##### TEXT EXTRACT
Another problem with measuring complexity can be approached through a related concept, entropy. Entropy was defined first by Rudolf Clausius. He was interested in generating work from steam engines and found that, “Heat can never pass from a colder to a warmer body without some other change …” (Clausius, 1867). Over time this principle was found to be universal and it became known as the second law of thermodynamics. The second law states that in closed systems, randomness always increases. As a result many theorists think of entropy as the inevitable loss of order (Carroll, 2010, p. 30) (Kauffman, Reinventing the Sacred: a new view of science, reason and religion, 2008, p. 13) (McFadden, 2000, p. 132) (Lederman & Hill, 2004, p. 183). Everything just naturally falls apart.
If a fundamental law of this universe is that things fall apart then how does this apply to the Big Bang? What fell apart between then and now? What was ‘lost’ between the Big Bang and now? The second law is often interpreted as saying that ‘order’ was lost. But how does the loss of order lead to humanity? To know this we need to examine what ‘order’ means in a thermodynamic context. Thermodynamics is the study of heat exchange (thermo = heat, dynamic = change). Thermodynamic ‘order’ is a measure of heat change. This makes sense because the founders of thermodynamics were interested in producing work through heat exchange. The problem is that the heat differentials necessary to make work can never be permanent. Entropy always reduces the heat differential over time to bring the system to equilibrium and thus the impossibility of a perpetual motion machine. The second law states that order in the form of heat differentials is always lost.
So what is heat? Heat is a macroscopic measurement of microscopic motion. Groups of atoms and molecules that vibrate more, are hotter. When they vibrate they move, but relative to what? They move relative to each other. Since Einstein, there has been no fixed point from which to judge motion. Matter in motion is only ‘in motion’ relative to other matter. If motion is relative then heat is relative. Relative to what? Relative to everything else in the closed system, in the box. This, of course, begs the question of how fine grained you choose to measure differences inside your box, or between the box and its environment, its ‘boundary.’ Something can only be hot if something else is cold. There must be a relative differential to make both heat and motion meaningful. More relative motion in the box is ‘hotter’ only at the level of fine graining the box defines and only if there is a ‘cooler’ exterior. There is neither heat nor motion if there is no measurable difference created by delineating a boundary that defines this difference. Heat and motion are relative to how you fine grain the measurements that define them. If everything is the same temperature then everything is moving at the same speed relative to everything else. This is called equilibrium. It is the state towards which entropy relentlessly moves. But where do we stop counting what is counted as ‘everything’? Where do we draw the fine graining line?
##########
##### GIVEN DATA
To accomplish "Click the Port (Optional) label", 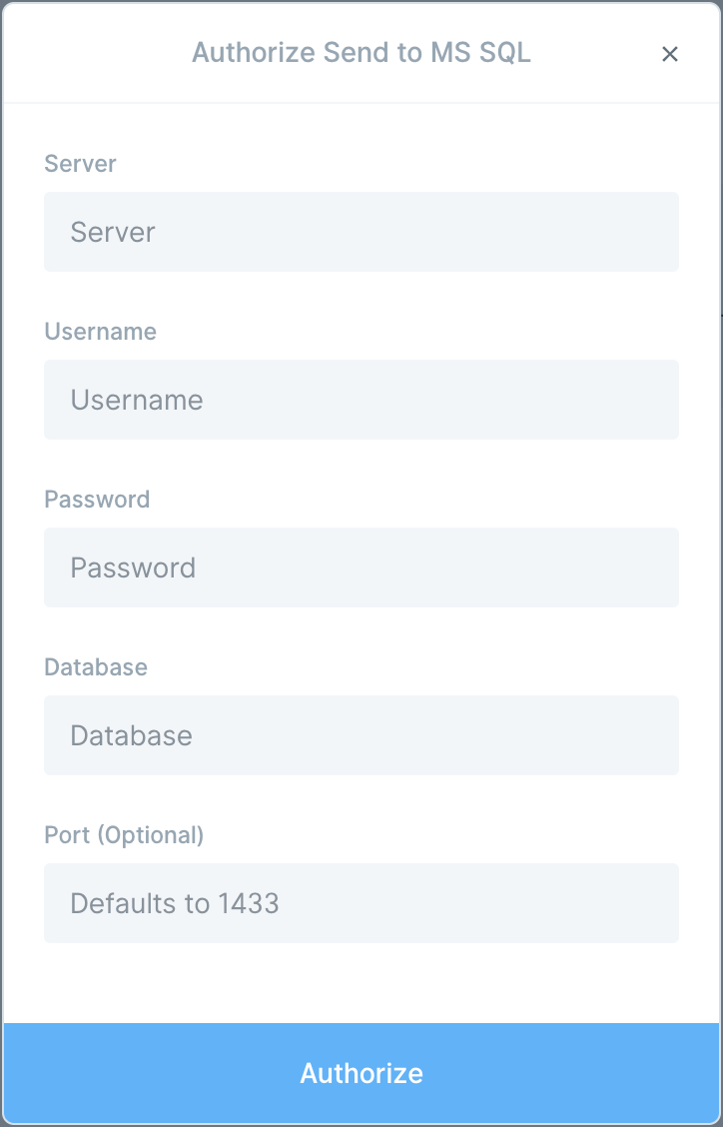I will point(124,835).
##########
##### GIVEN DATA
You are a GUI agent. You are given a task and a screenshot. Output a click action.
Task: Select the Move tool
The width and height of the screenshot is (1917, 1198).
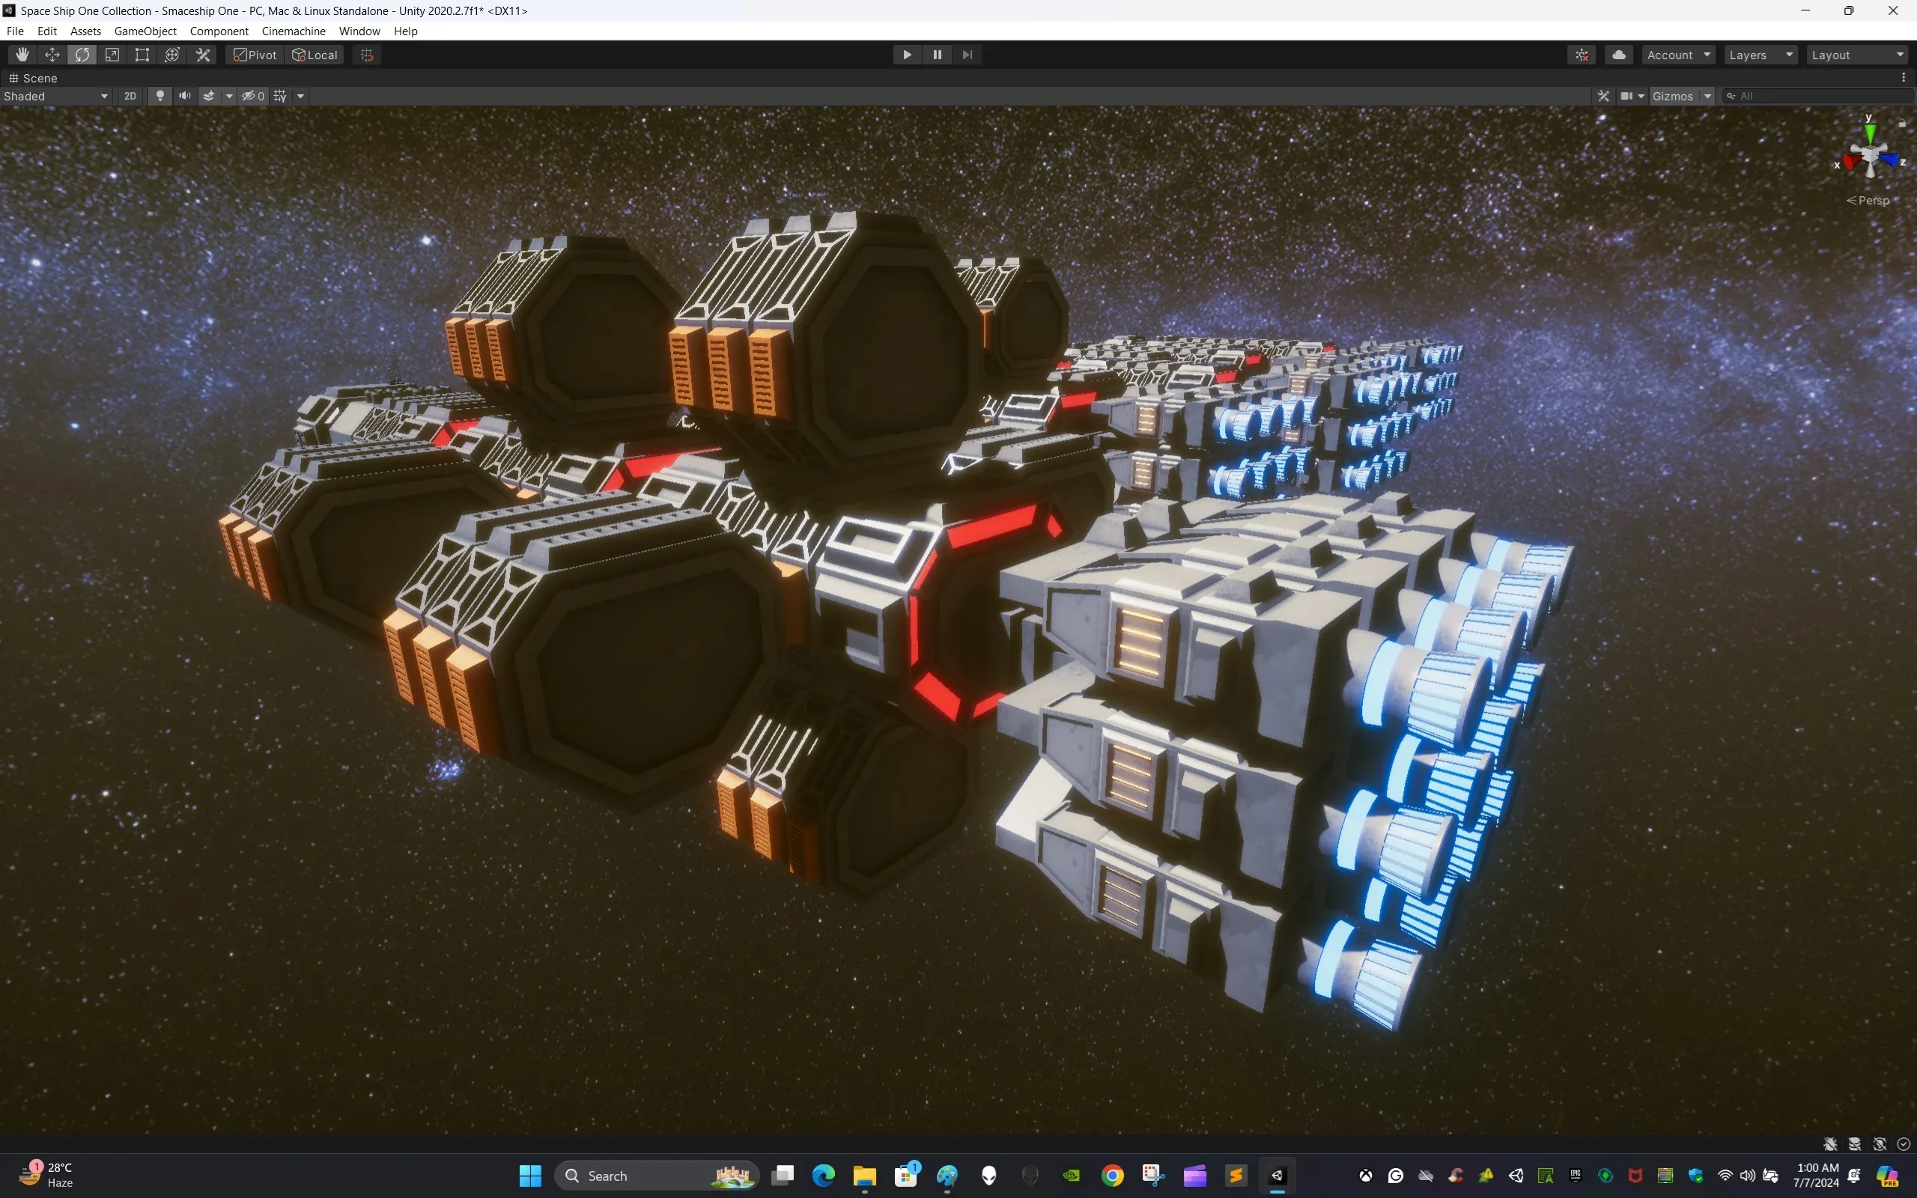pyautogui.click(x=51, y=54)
##########
##### GIVEN DATA
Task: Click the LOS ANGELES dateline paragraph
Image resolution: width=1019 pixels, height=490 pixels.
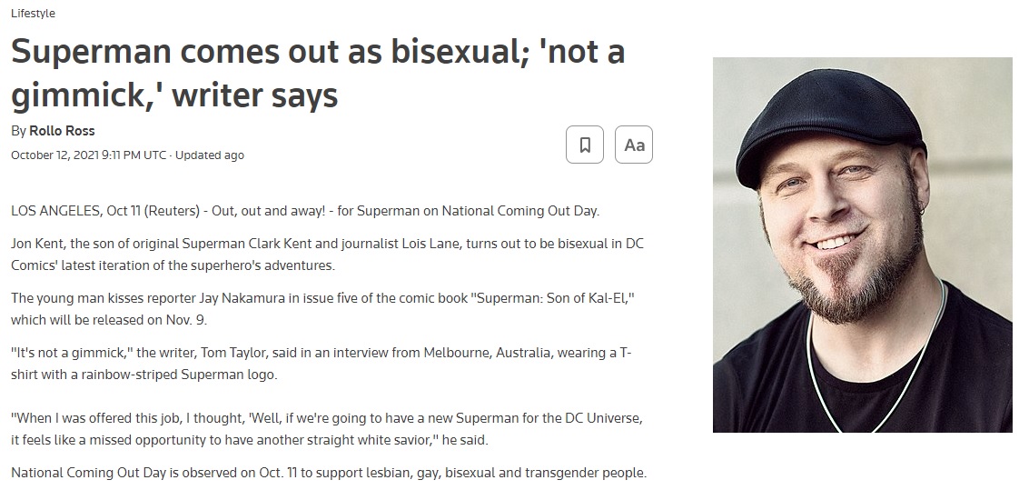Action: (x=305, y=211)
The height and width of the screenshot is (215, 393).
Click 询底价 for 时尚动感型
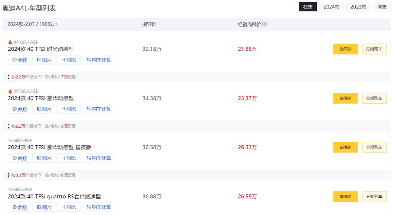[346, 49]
##########
• EXERCISE INSTRUCTIONS
A – Translate this sentence from the entropy text into Spanish: "Heat is a macroscopic measurement of microscopic motion."
B – Extend the text on entropy and heat with a few more paragraphs, picking up after its last sentence.
The records are separate material and have nothing to do with the entropy text.

• TASK-BY-TASK OUTPUTS
A – El calor es una medida macroscópica del movimiento microscópico.

B –
In a nutshell, if both motion and heat are relative measures then the only really important measurement in entropy is difference. Entropy inexorably lowers heat/motion differentials. This puts us in a strange position for using entropy to describe the difference between the Big Bang and now. The initial state was a tiny ‘hot’ soup of energy. There were no heat differentials in the initial state. Everything was moving equally fast. Almost fourteen billion years later there are heat differentials everywhere. My coffee is moving faster than this sofa, the sun is moving faster than the Earth and your brain is hopefully moving faster than your toes. Differences are everywhere now. The question is, if there were no differences at the beginning and differences in temperature are always lost as per the second law, why do we have more differences now? Why isn’t the universe one big cooling gas cloud or crystal?
Scientists like Eric Chaisson and Fred Spier talk about the rise of complexity in the universe (Chaisson E. , 2001) (Spier, 2010). Other scientists like Sean Carroll talk about the loss of order (Carroll, 2010). No one denies the second law, but our understanding of how it applies to a universe that appears to be ‘complexifying’ is mysterious. This problem is often related the ‘arrow of time’ and it remains one of the great intractable problems in science. Many theorists try to get around this problem by saying that complexity (gain of order) is built up in some places only by displacing masses of entropy (loss of order) that makes the overall net loss of order fit the second law. This solution has two flaws.
First it presumes that the universe is moving into empty space and that empty space can be used as an entropy ‘garbage can.’ The problem is that the universe is not like a cupcake with a firecracker in it, where parts of the cupcake ‘move into’ the air around it. The universe isn’t moving into an absolute Newtonian empty space, away from a fixed point source. The universe is expanding, it is growing, everything relative to each other. Everything is accelerating away from everything else in proportion to its distance. The universe is like bread dough that is expanding to become a loaf. There is no empty space that can be filled with disordered matter-energy. Everything around us, including the ‘space’ was all here at the beginning only it is expanding. Empty space isn’t rushing into our universe to fill the ever widening gaps. Where would it come from?
The second problem with displacing entropy to explain the growth of complex order is even more impossible to explain away. No matter how you cut the cake, the result was that the universe moved from a thermodynamically undifferentiated state to a thermodynamically differentiated state. According to the second law of thermodynamics, ‘entropy,’ this should never happen. Correction, this should never happen in a ‘closed’ space.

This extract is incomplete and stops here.